Mesmo o entendimento da atividade de influencer mirim como artística poderia ser insuficiente para a proteção de direitos. "Há questões peculiares relativas à condição do trabalho artístico infantil em redes sociais. Existem diversos problemas de desrespeito à privacidade, superexposição da imagem, além de violação do direito à honra", aponta-se no texto. "Finalmente, a necessidade de constante criação de conteúdo gera grandes dificuldades à concretização de outros direitos como lazer e educação. Tendo isso em mente, fica claro que há uma condição específica neste trabalho que não parece permitir o completo enquadramento na classificação de trabalho artístico."
Os autores ressaltam que a Resolução nº 245 do Conselho Nacional dos Direitos da Criança e do Adolescente trouxe, em abril, uma contribuição importante em relação à proteção dos direitos das crianças e dos adolescentes nos ambientes digitais, "com princípios orientadores que devem ser observados pela família, empresas, poder público". No entanto, trata do ambiente digital e como ele deve respeitar direitos principalmente dos utilizadores, não abordando o trabalho artístico exercido por crianças nas redes sociais.
O papel de plataformas e empresas
"Existe uma razão pela qual o trabalho infantil é proibido e, mesmo quando se é permitido, existe um esforço para regular e minimizar os efeitos disso na criança", pontua Maria Rita Pilon, uma das autoras. "Na internet existem efeitos de superexposição maximizados."
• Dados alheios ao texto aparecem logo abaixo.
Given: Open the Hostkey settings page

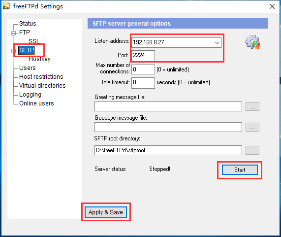Looking at the screenshot, I should [39, 59].
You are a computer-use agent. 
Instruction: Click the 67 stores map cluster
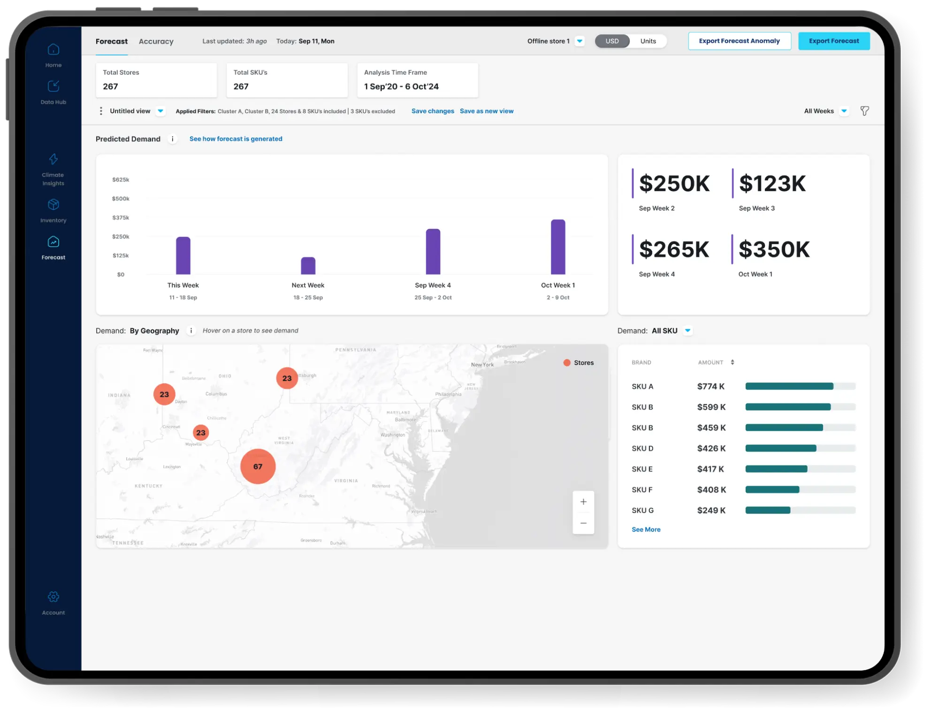(x=258, y=466)
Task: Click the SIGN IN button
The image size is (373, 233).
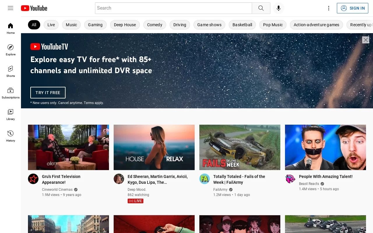Action: click(353, 8)
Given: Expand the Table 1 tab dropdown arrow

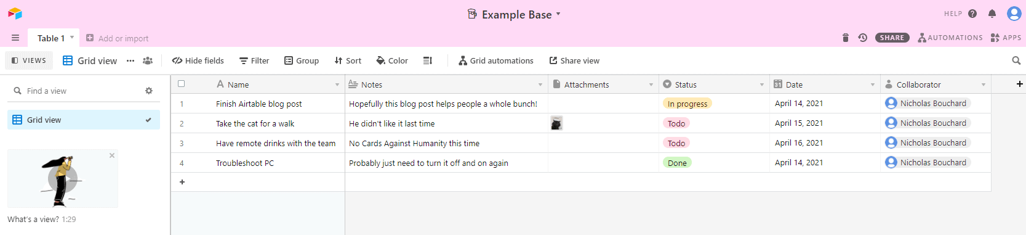Looking at the screenshot, I should tap(72, 38).
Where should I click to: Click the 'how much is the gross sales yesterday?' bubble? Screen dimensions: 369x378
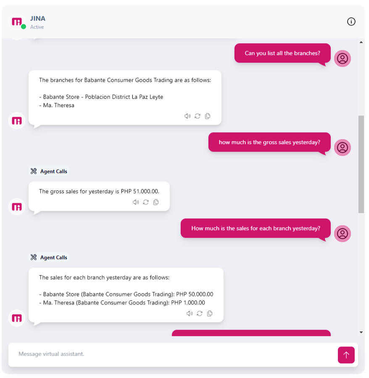click(269, 142)
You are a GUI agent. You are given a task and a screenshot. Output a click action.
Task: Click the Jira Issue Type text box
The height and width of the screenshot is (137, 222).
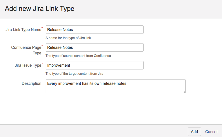click(94, 65)
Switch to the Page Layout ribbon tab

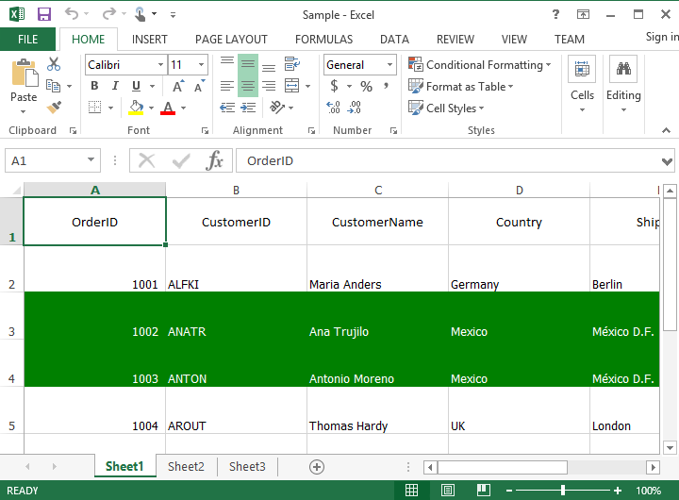click(231, 40)
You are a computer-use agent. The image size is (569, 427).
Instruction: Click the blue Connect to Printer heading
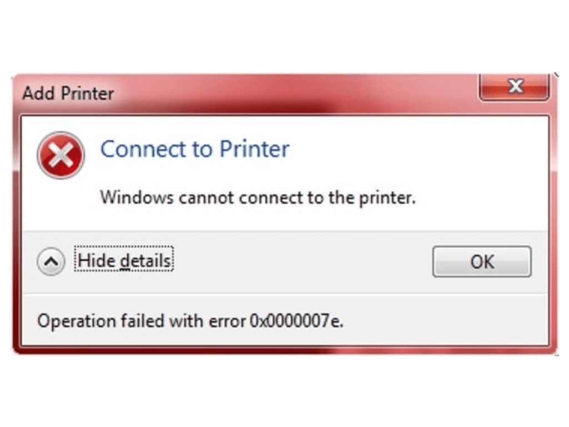[194, 149]
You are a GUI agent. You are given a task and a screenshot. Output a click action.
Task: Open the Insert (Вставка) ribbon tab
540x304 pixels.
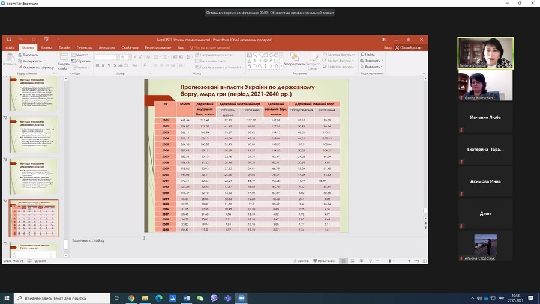click(x=46, y=47)
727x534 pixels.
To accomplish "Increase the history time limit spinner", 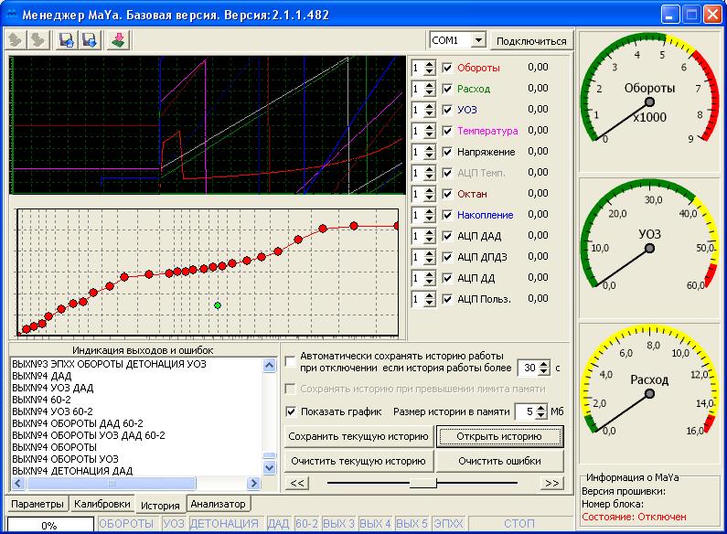I will [x=544, y=363].
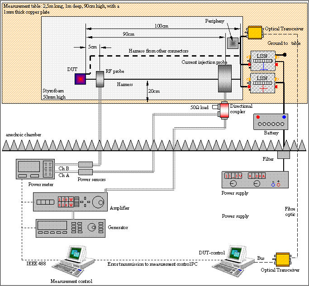
Task: Click the upper LISN block
Action: [x=263, y=58]
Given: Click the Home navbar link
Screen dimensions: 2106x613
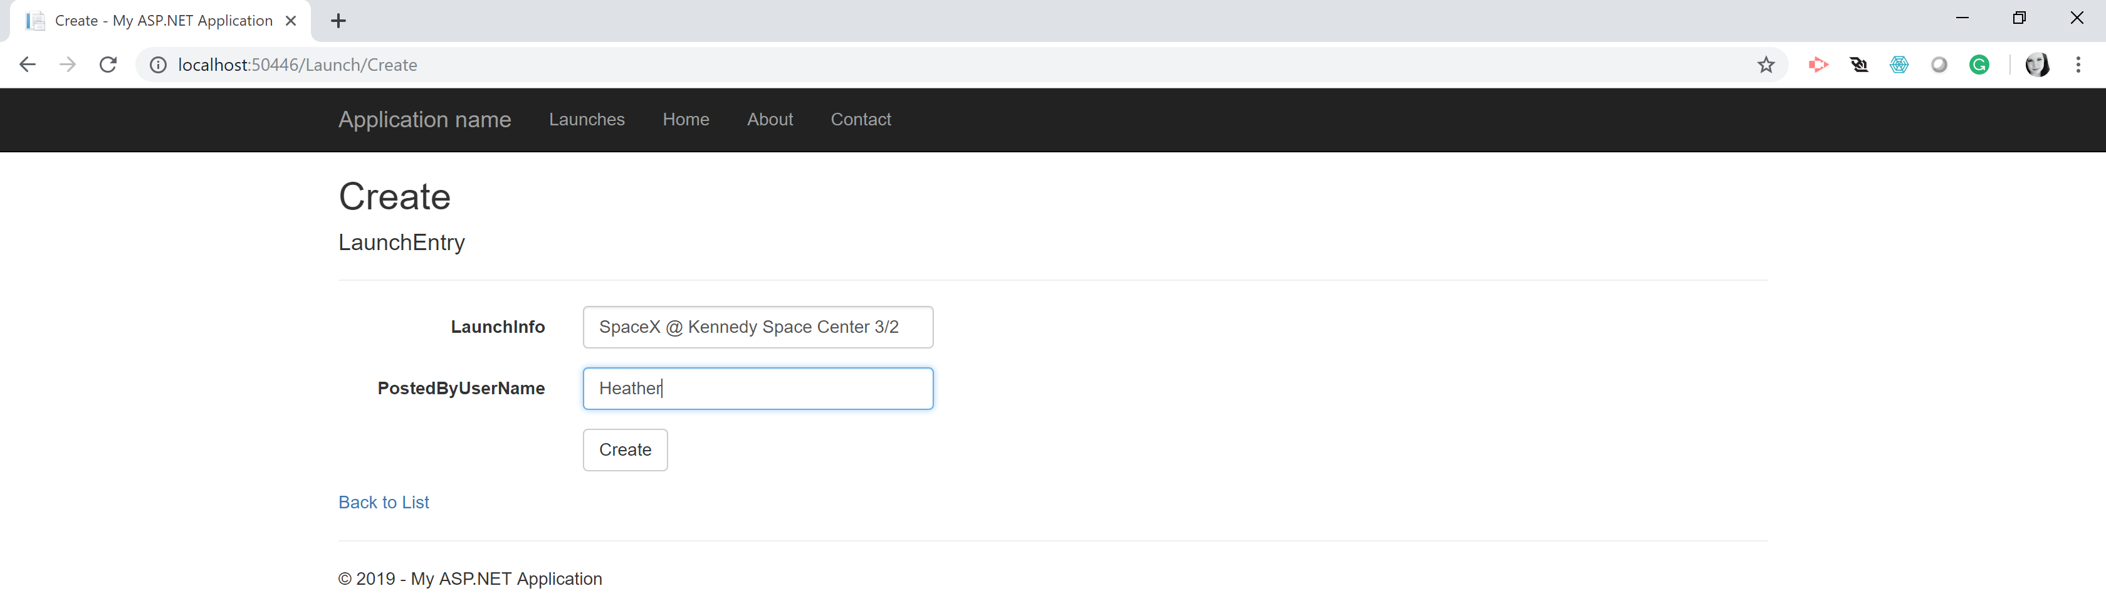Looking at the screenshot, I should tap(685, 119).
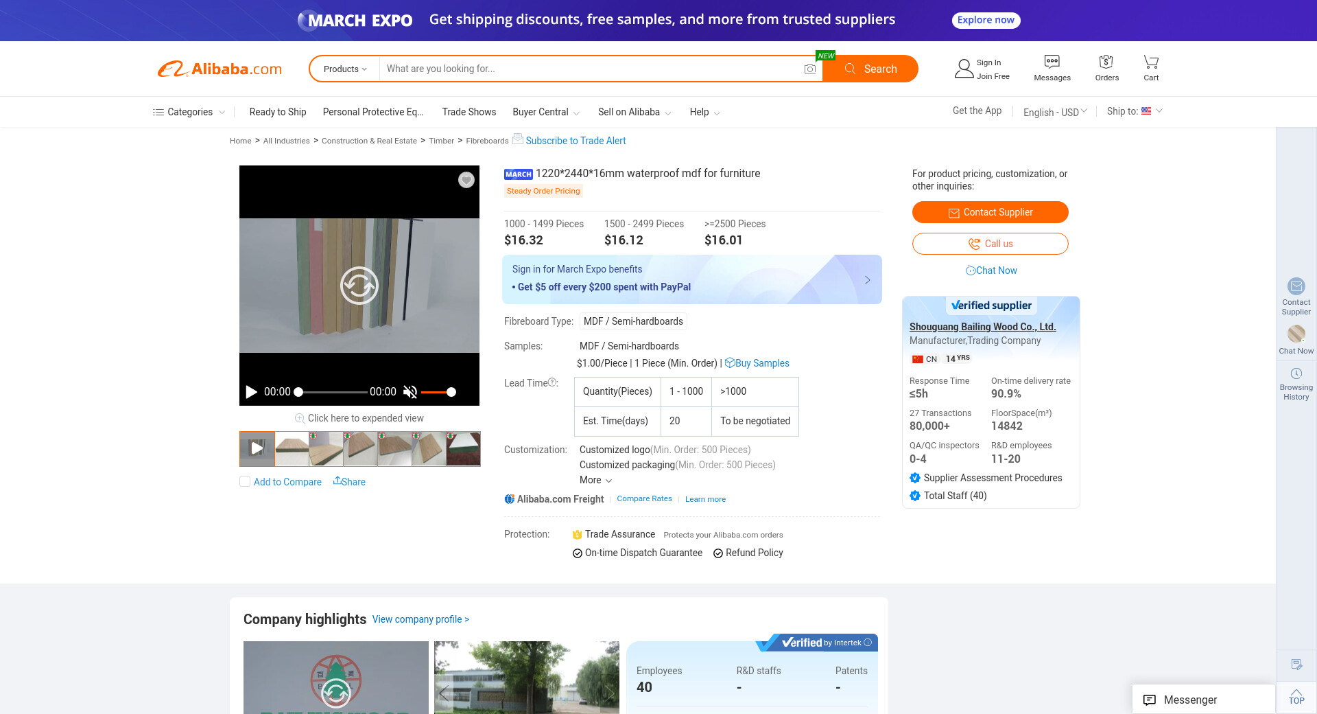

O ambiente digital, de fato, oferece riscos maiores e evidentes, mas, no caso dos influencers mirins, há um problema que é comum a outras situações problemáticas: a ausência de regulamentação e possibilidade de responsabilização das plataformas de conteúdo.
Eloísa Machado define o cenário como um "deserto regulatório". Não existem, entre outros tantos pontos, parâmetros sobre a quantidade de horas que uma criança pode usufruir das redes sociais e se isso deve ser ou não permitido. "É um debate incipiente no Brasil e muito pela postura das plataformas serem avessas a qualquer tipo de regulação", pontua.
"Em relação a esse tópico das crianças influenciadoras, o trabalho dos estudantes mostra que não estamos lidando apenas com um álbum de família digital, mas sim com um mercado que movimenta milhões, estabelecendo parcerias com empresas e gerando questões sobre trabalho infantil e exposição nas redes sociais. É um ambiente onde as plataformas, os pais e as empresas têm responsabilidades evidentes", explica.
O próprio estudo aponta, em sua conclusão, ser necessário um aprofundamento do ponto de vista normativo, afirmando que "o cuidado com estes indivíduos e com o trabalho desempenhado nas plataformas digitais deve ser tutelado de forma específica e localizada, de forma a garantir direitos, a segurança, e o melhor interesse da criança, conforme previsto na legislação brasileira e os padrões internacionais de cuidado à condição da criança e do adolescente".
Após a conclusão do trabalho, o diagnóstico foi apresentado a membros da Comissão de Comunicação e Direito Digital do Senado Federal. O colegiado analisa o Projeto de Lei nº 2.628, de 2002, chamado de PL do ECA Digital.